▼▼▼

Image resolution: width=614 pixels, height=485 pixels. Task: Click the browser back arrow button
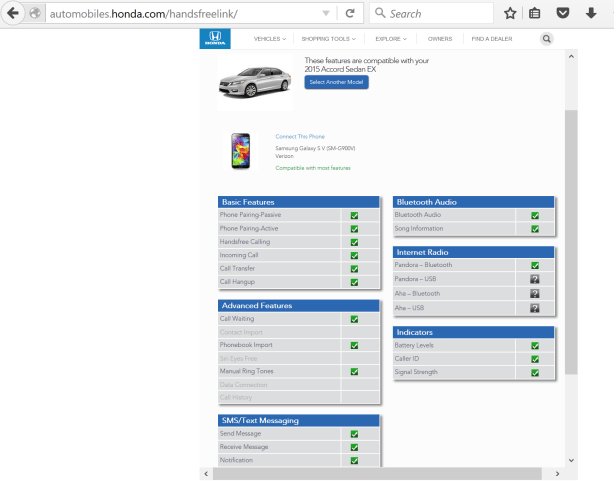[13, 14]
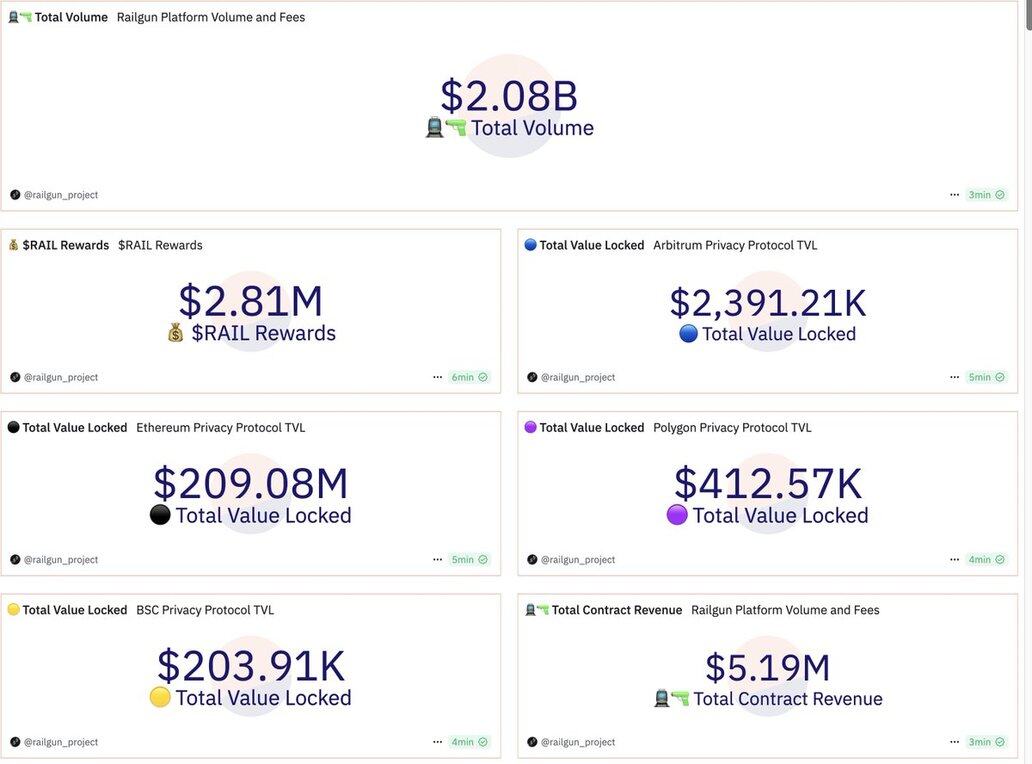Open three-dot menu on Total Contract Revenue card
Screen dimensions: 1032x764
point(954,742)
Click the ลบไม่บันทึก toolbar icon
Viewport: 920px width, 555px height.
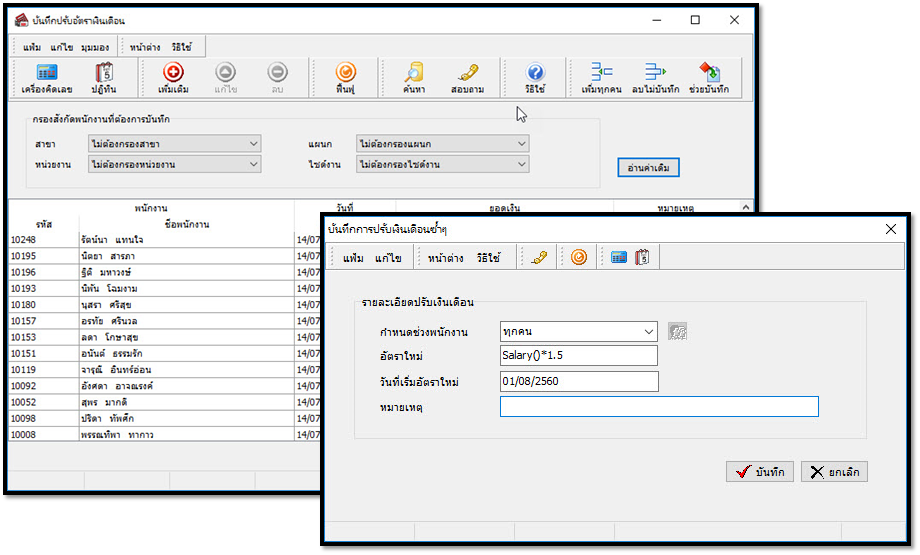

▲▲▲

◆ WHAT TO DO ◆
The expected output is the complete listing, word for word, without any picture.

◆ WRITTEN RESPONSE ◆
Image resolution: width=614 pixels, height=485 pixels. Task: Click the browser back arrow button
[13, 14]
Open three-dot menu on Total Contract Revenue card
Screen dimensions: 1032x764
point(954,742)
Click the ลบไม่บันทึก toolbar icon
Viewport: 920px width, 555px height.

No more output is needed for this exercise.